The compound library
Compound libraries contain information on chemical compounds, such as their
connectivity, chemical class and one-letter-code. The compound library has
several uses, but the most important one is to provide the connectivy
information for the rule-based processor .
The compound definitions for standard PDB files are taken from the
components.cif dictionary provided by the PDB. The dictionary is updated with
every PDB release and augmented with the compound definitions of newly
crystallized compounds.
If you downloaded the bundle, a recent version of the compound library is
already included.

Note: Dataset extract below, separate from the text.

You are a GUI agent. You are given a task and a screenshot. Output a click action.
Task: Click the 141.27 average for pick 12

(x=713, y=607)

If you are compiling from source or want to incorporate the
latest compound definitions, follow these instructions to
build the compound library manually.
-
GetDefaultLib ()
Get the default compound library. This is set by SetDefaultLib() .
If you obtained OpenStructure as a container or you
compiled it with a specified COMPOUND_LIB flag,
this function will return a compound library.

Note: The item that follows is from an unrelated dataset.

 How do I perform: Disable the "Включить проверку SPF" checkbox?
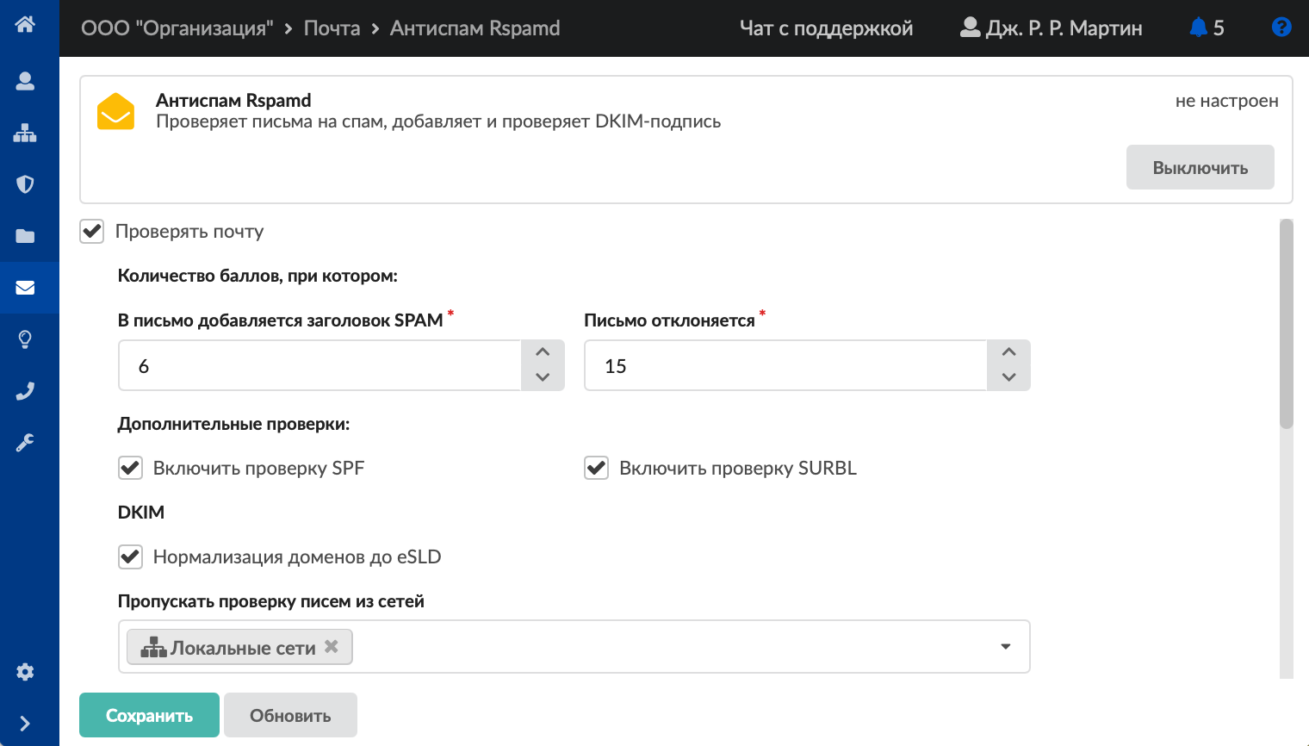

You can override the default compound library by pointing the
OST_COMPOUNDS_CHEMLIB environment variable to a valid compound library
file.
Returns: | Default compound library. |
Return type: | CompoundLib or None if no library set |
-
SetDefaultLib (lib)
Parameters: | lib (CompoundLib ) – Library to be set as default compound library. |
-
class
CompoundLib
-
static
Load (database, readonly=True)
Load the compound lib from database with the given name.

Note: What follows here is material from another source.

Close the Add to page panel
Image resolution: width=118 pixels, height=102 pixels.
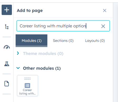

Parameters: | readonly (bool ) – Whether the library should be opened in read-only mode. It
is important to note that only one program at the time has write access to
compound library. If multiple programs try to open the compound library in
write mode, the programs can deadlock. |
Returns: | The loaded compound lib or None if it failed. |
-
static
Create (database)
Create a new compound library
-
FindCompound (tlc, dialect='PDB')
Lookup compound by its three-letter-code, e.g ALA. If no compound with that
name exists, the function returns None. Compounds are cached after they have
been loaded with FindCompound. To delete the compound cache, use
ClearCache() .
Returns: | The found compound |
Return type: | Compound |
-
Copy (dst_filename)
Copy database to dst_filename. The new library will be an exact copy of the
database. The special name :memory: will create an in-memory version of
the database. At the expense of memory, database lookups will become much
faster.
Returns: | The copied compound library |
Return type: | CompoundLib |
-
ClearCache ()
Clear the compound cache.
-
SetChemLibInfo ()
When creating the new library the current date and the Version of OST used
are stored into the table chemlib_info.
-
GetOSTVersionUsed ()
Returns: | OST version (ost_version_used from the table chemlib_info) |
Return type: | str |
-
GetCreationDate ()
Returns: | creation date (creation_date from the table chemlib_info) |
Return type: | str |
-
class
Compound
Holds the description of a chemical compound, such as three-letter-code, and
chemical class.
-
id
Alias for three_letter_code
-
three_letter_code
Three-letter code of the residue, e.g. ALA for alanine. The three-letter
code is unique for each compound, always in uppercase letters and is between
1 and 3 characters long.
code is always uppercase.
-
one_letter_code
The one letter code of the residue, e.g. ‘G’ for glycine. If undefined, the
one letter code of the residue is set to ‘?’
-
formula
The chemical composition, e.g. ‘H2 O’ for water. The elements are listed in
alphabetical order.
-
dialect
The dialect of the compound.
-
atom_specs
The atom definitions of this compound. Read-only.
-
bond_specs
The bond definitions of this compound. Read-only.
-
chem_class
The ChemClass of this compound. Read-only.
-
chem_type
The ChemType of this compound. Read-only.
-
inchi
The InChI code of this compound, without the ‘InChI=’ part, e.g
‘1S/H2O/h1H2’ for water. Read-only.
-
inchi_key
The InChIKey of this compound without the ‘InChIKey=’ part, e.g.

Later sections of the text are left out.